Items from a dataset:
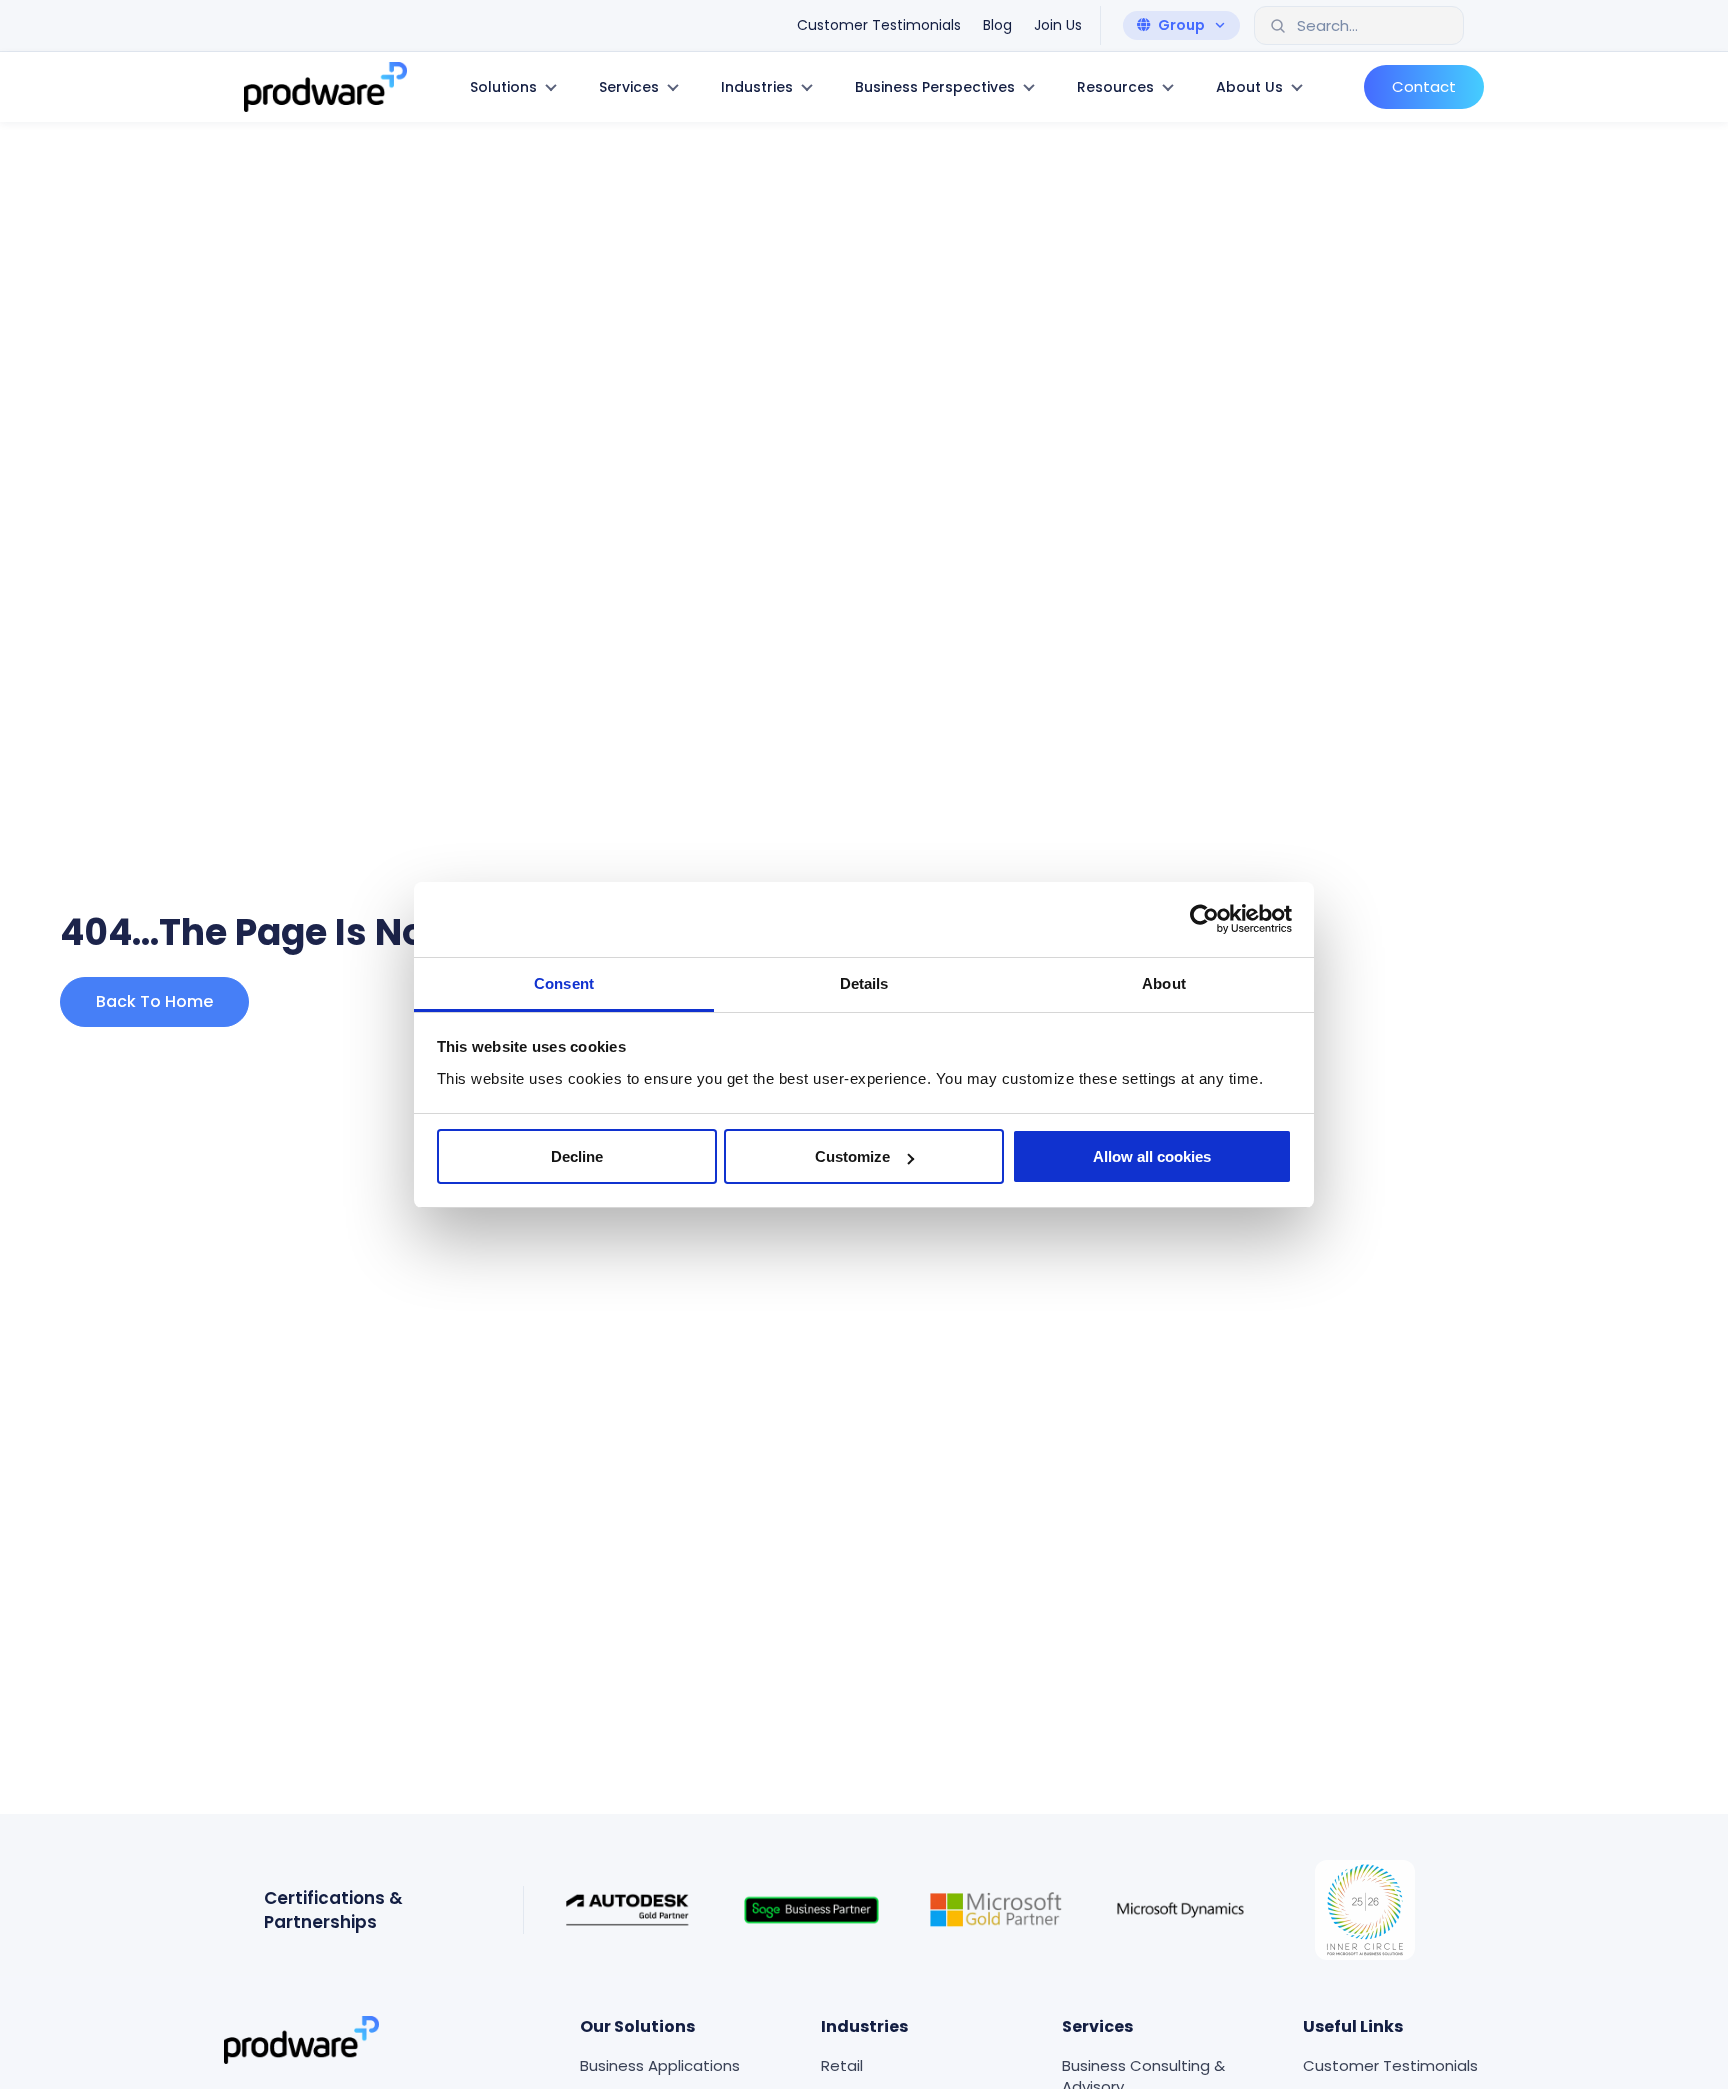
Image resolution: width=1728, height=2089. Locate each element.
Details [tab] (864, 983)
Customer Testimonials (1390, 2065)
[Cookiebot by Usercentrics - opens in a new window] (1204, 919)
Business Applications (660, 2065)
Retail (842, 2065)
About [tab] (1164, 983)
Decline (577, 1156)
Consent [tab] (564, 983)
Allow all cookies (1152, 1156)
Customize (852, 1156)
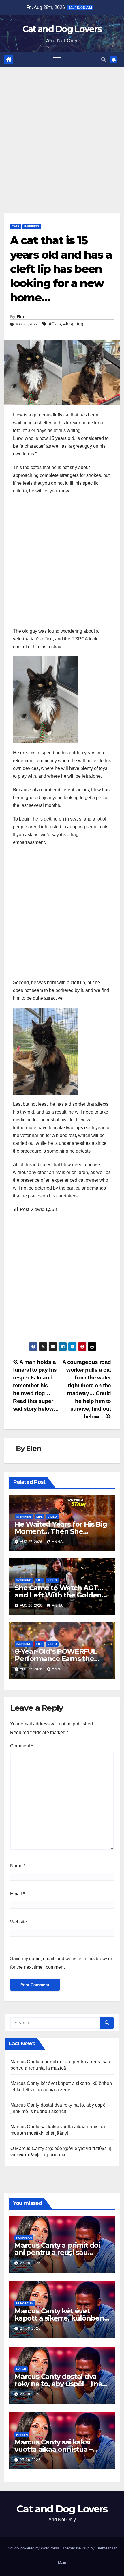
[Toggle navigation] (57, 59)
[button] (103, 59)
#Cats (55, 323)
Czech (21, 2369)
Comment (21, 1745)
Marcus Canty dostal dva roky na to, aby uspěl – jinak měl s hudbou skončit (60, 2383)
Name (17, 1865)
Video (52, 1516)
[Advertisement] (62, 148)
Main (62, 2562)
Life (39, 1516)
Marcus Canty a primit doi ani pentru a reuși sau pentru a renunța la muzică (60, 2252)
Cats (15, 226)
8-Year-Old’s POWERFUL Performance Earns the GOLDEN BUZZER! (56, 1658)
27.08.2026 (30, 2263)
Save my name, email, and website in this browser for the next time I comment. (61, 1963)
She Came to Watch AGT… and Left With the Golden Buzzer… (59, 1595)
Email (17, 1893)
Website (18, 1921)
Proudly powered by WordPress (33, 2548)
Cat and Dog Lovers (62, 29)
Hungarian (24, 2303)
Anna (57, 1542)
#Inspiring (73, 323)
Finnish (22, 2434)
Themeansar (106, 2548)
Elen (21, 316)
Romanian (24, 2237)
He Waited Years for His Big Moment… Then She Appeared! (61, 1531)
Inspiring (31, 226)
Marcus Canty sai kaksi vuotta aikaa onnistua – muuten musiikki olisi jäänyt (61, 2449)
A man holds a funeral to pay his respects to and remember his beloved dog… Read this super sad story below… (36, 1385)
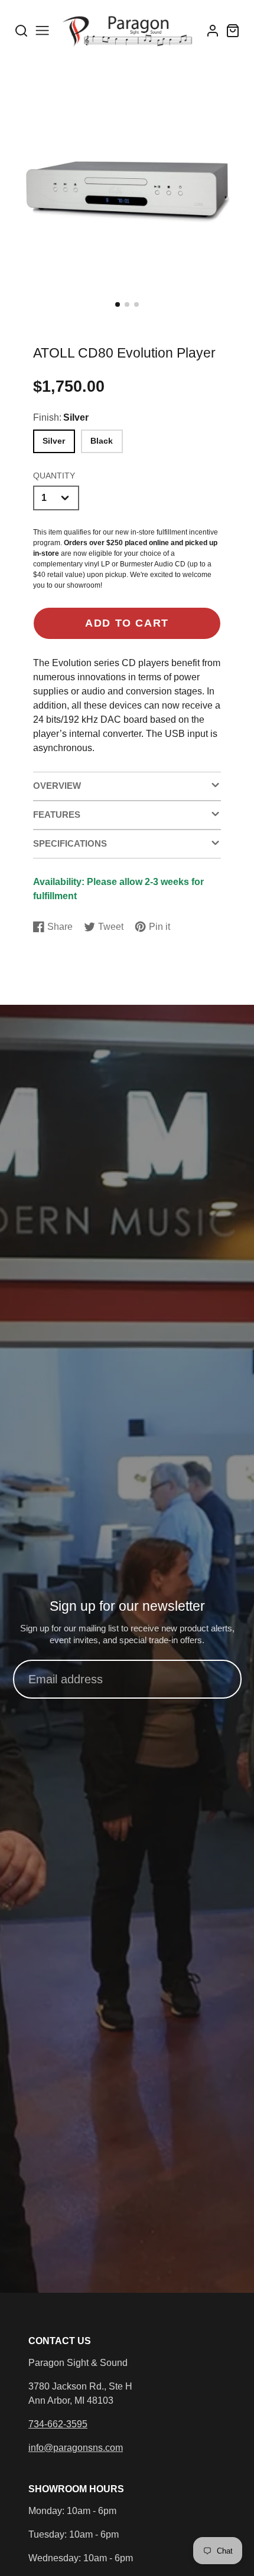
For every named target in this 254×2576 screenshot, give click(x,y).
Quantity (54, 475)
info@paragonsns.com (75, 2448)
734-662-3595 (57, 2424)
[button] (117, 304)
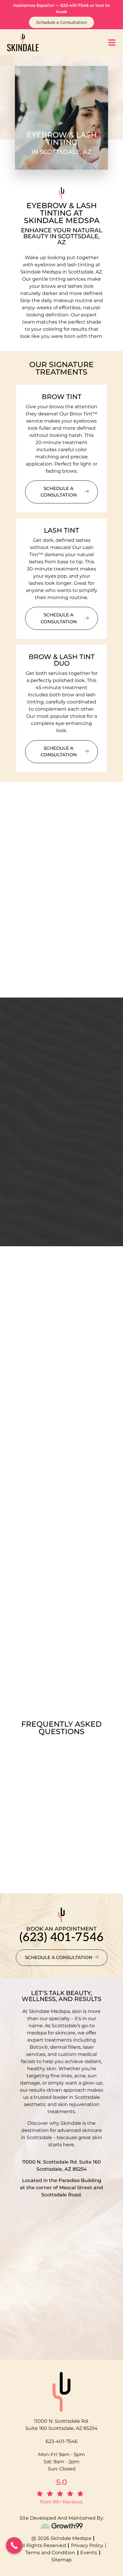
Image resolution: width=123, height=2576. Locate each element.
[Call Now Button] (14, 2545)
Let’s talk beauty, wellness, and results (61, 1996)
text (100, 5)
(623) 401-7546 (61, 1937)
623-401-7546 (74, 5)
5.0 (61, 2482)
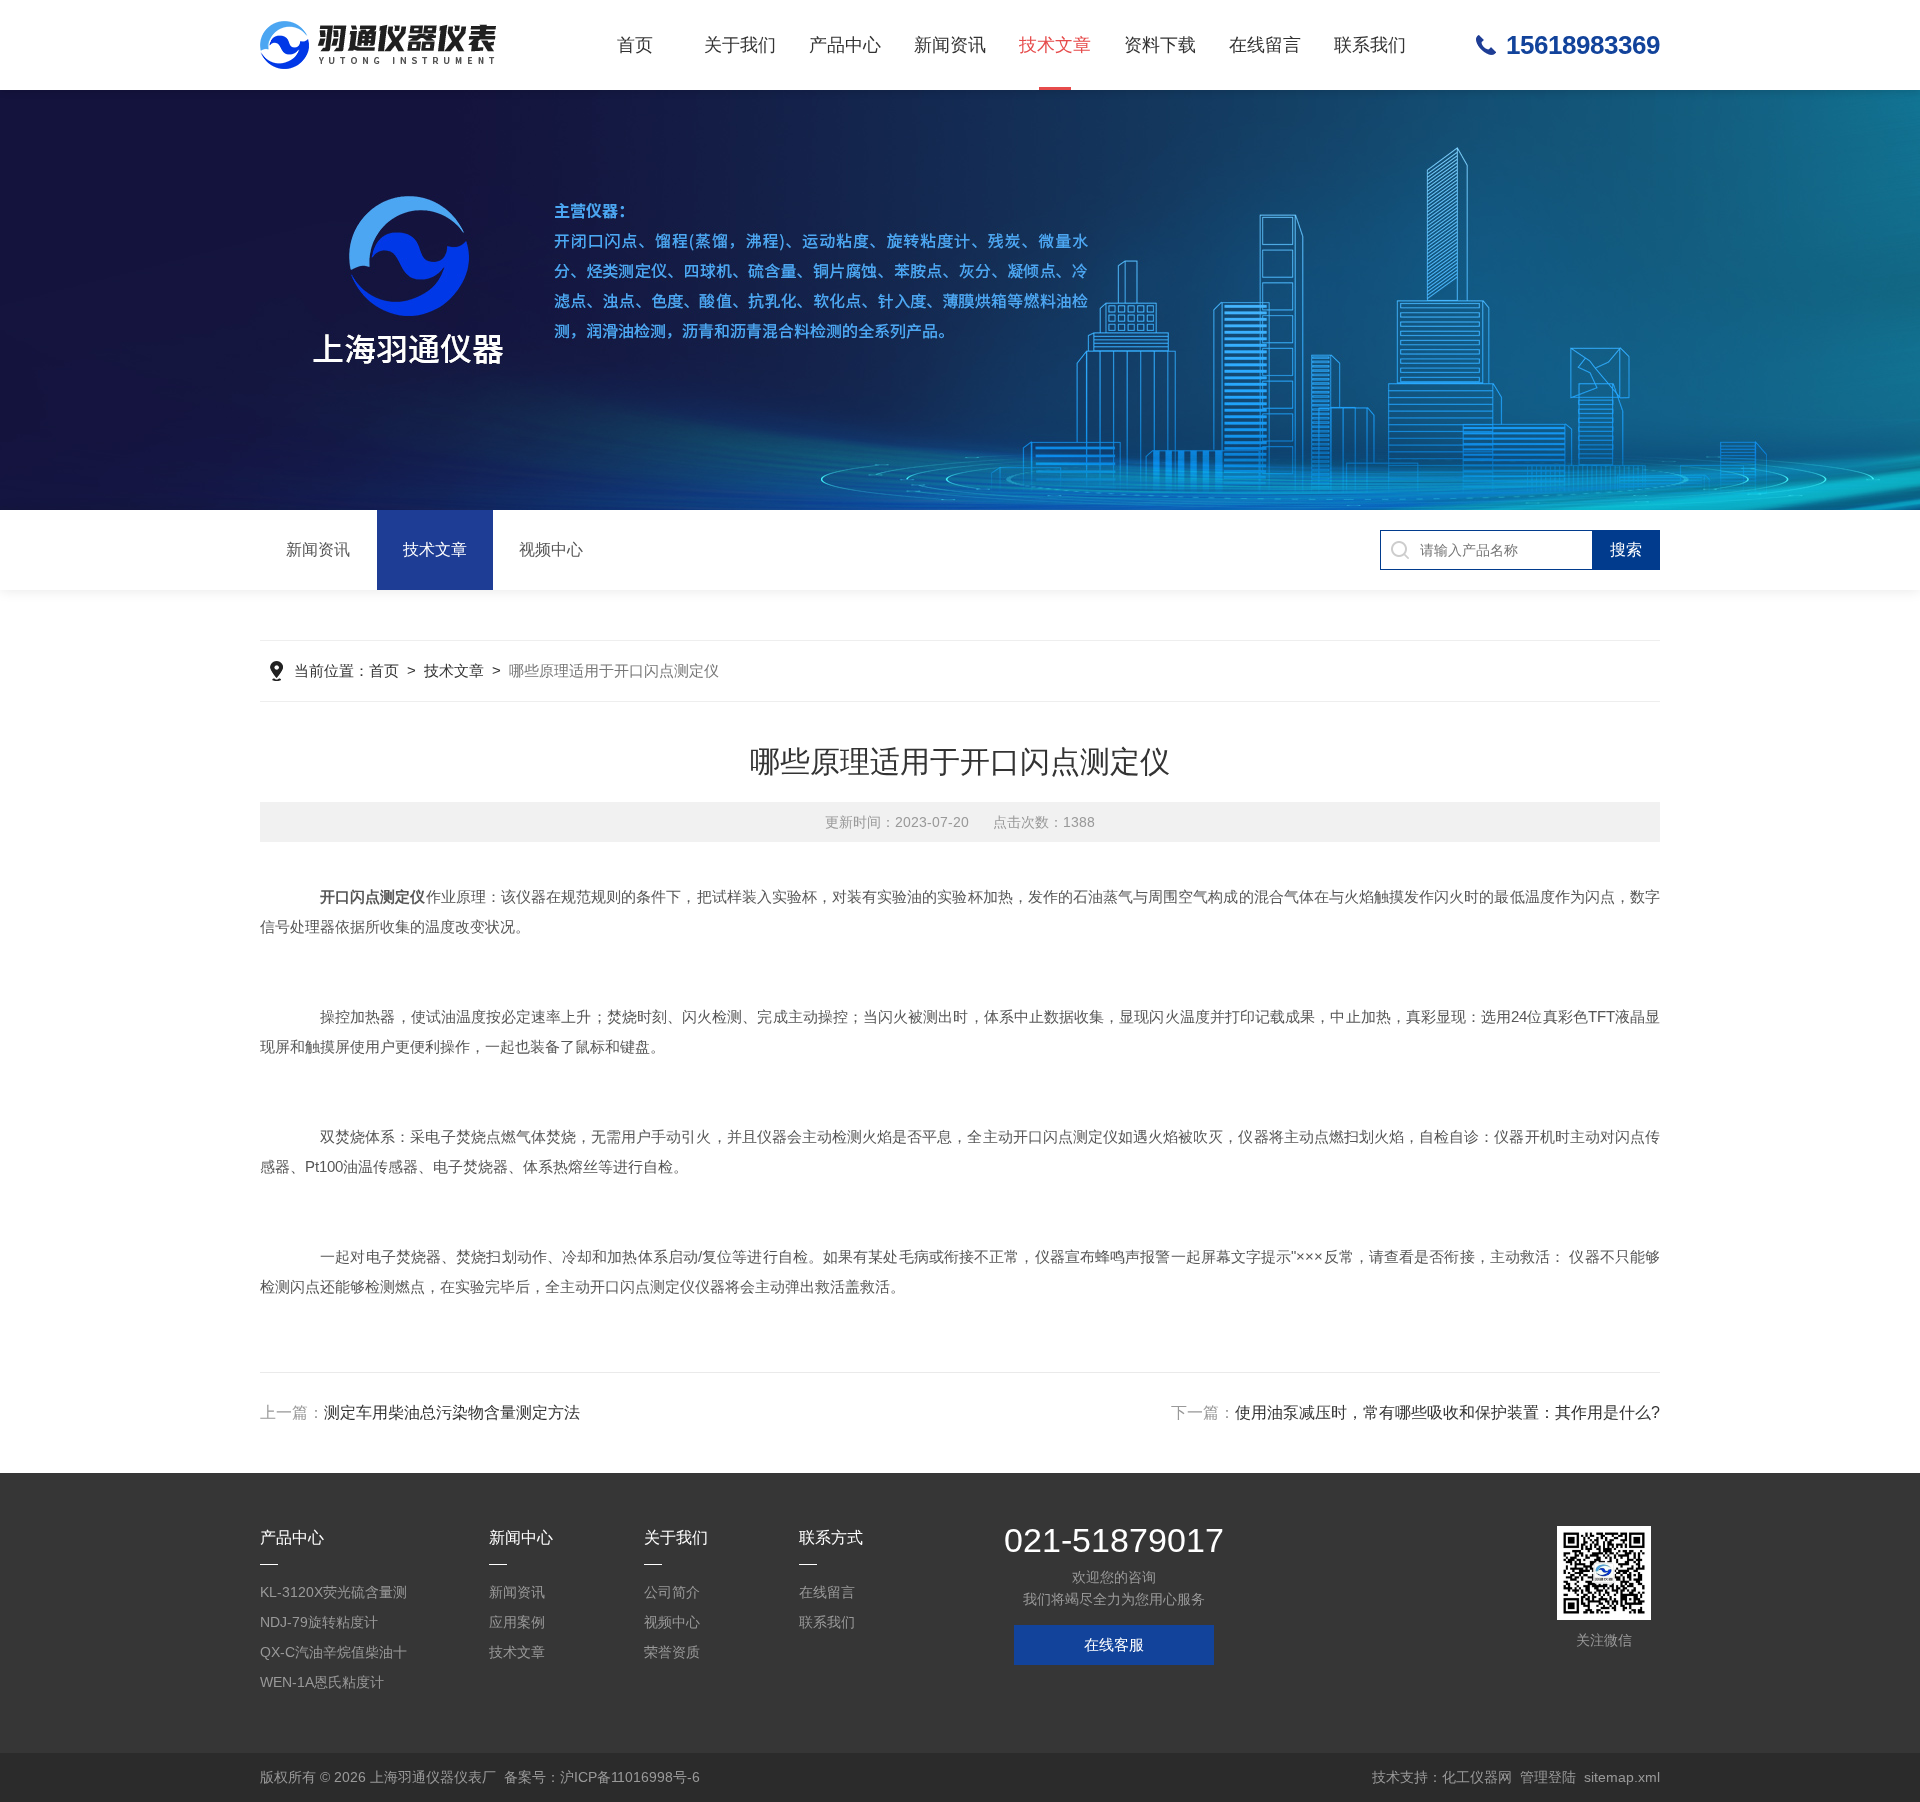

### Task prompt
Quote, without alteration, the lines running from the line containing "734-662-3595 (57, 2424)" to the last line of the entries, and include no pictures.

### Your solution
734-662-3595 (57, 2424)
[button] (117, 304)
Image resolution: width=123, height=2576. Locate each element.
[Call Now Button] (14, 2545)
Let’s talk beauty, wellness, and results (61, 1996)
text (100, 5)
(623) 401-7546 (61, 1937)
623-401-7546 (74, 5)
5.0 (61, 2482)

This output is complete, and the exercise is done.